Associated Press reported that, according to the Interior Department, the Sinaloa cartel boss was transferred because there was work being done to improve security at the Altiplano lookup, the maximum-security facility near Mexico City where he had been confined since he was recaptured in January.

Mexico’s National Security Commission has been conducting a security strategy since September to enhance security protocols and said in a statement that Guzman was moved to Juarez as part of those formalities. The commission added that more than 7,400 prisoners have been rotated nationwide under the protocols.

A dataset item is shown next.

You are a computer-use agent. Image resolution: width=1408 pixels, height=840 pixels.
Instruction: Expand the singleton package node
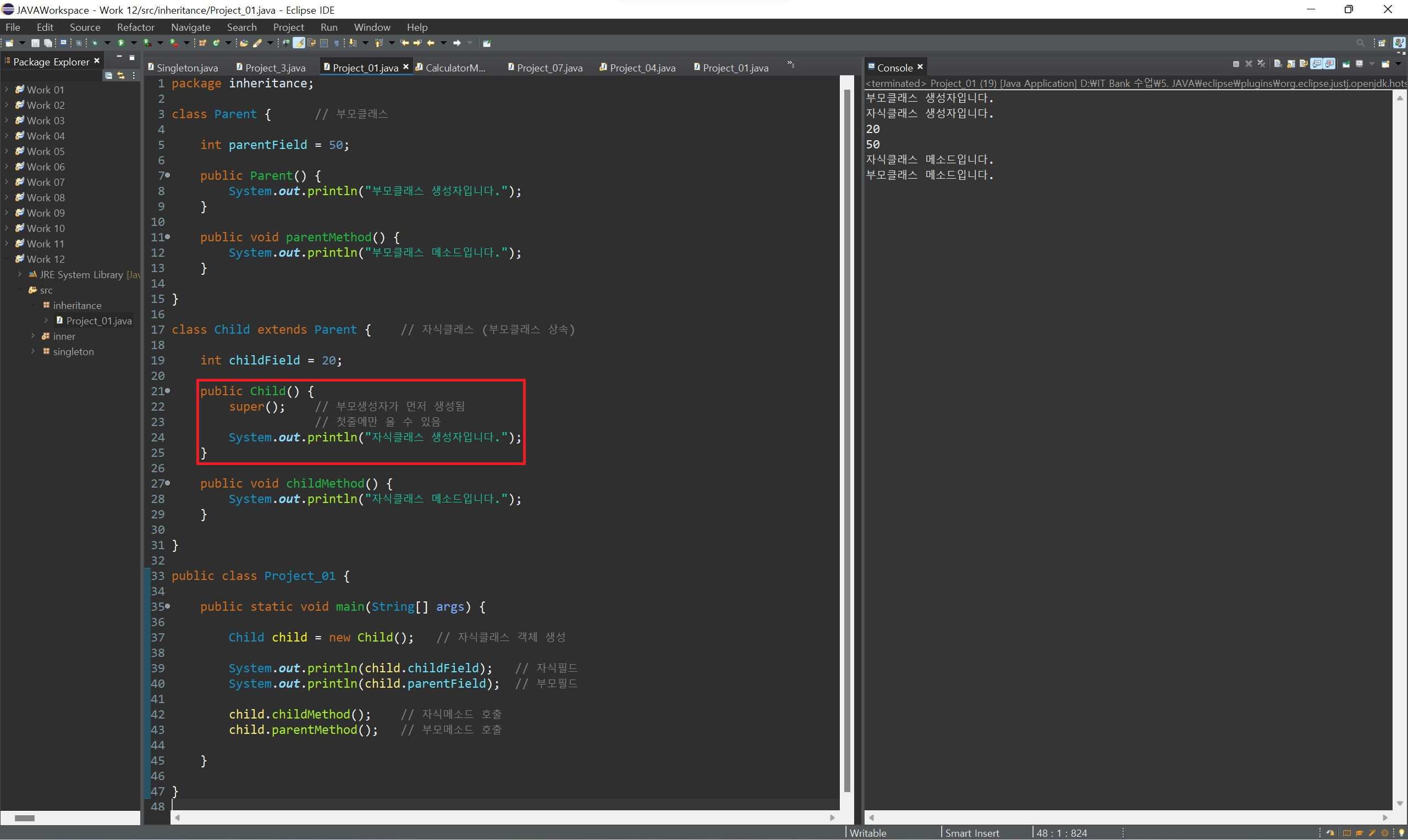coord(33,351)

Michael Vigil, a former boss of international operations for the U.S. Drug Enforcement Administration, said Mexican officials had told him Guzman’s transfer was due to security concerns. Vigil, who did not reveal the identities of the officials, noted that authorities were not specific about those concerns and did not give any indication of potential escape plots.

Attorney Jose Refugio Rodriguez confirmed Guzman was taken to the Cefereso No. 9 prison in Ciudad Juarez and declared he was not aware of the government’s strategy, according to the report by AP. He reassured Guzman’s lawyers are still working to avoid their client’s extradition to the United States.

Lawyers for the convicted drug lord have filed several appeals against Guzman being transferred to the U.S., and Mexican officials have said a final ruling could be reached within a year.

Mexican authorities want to avoid third escape

El Chapo has broken out of prison twice and is fighting to block extradition. The drug lord faces charges from New York, Chicago, San Diego and Miami, among seven different U.S. attorneys’ offices.

He was captured in 1993 in Guatemala, where authorities decided to extradite him. Guzman first escaped from a Mexican jail in 2001. Mexican authorities re-arrested him thirteen years later but he managed to break out of the Altiplano in 2015 through a mile-long tunnel dug to the floor of his shower stall, according to AP.

Mexican marines recaptured him in Sinaloa in January after the convicted drug lord left a safe place through a storm drain. Once he was returned to Altiplano, where officials reinforced the floors with metal bars and a 40-centimeter layer of concrete, Guzman was always under observation from a camera with no blind spots placed in the ceiling.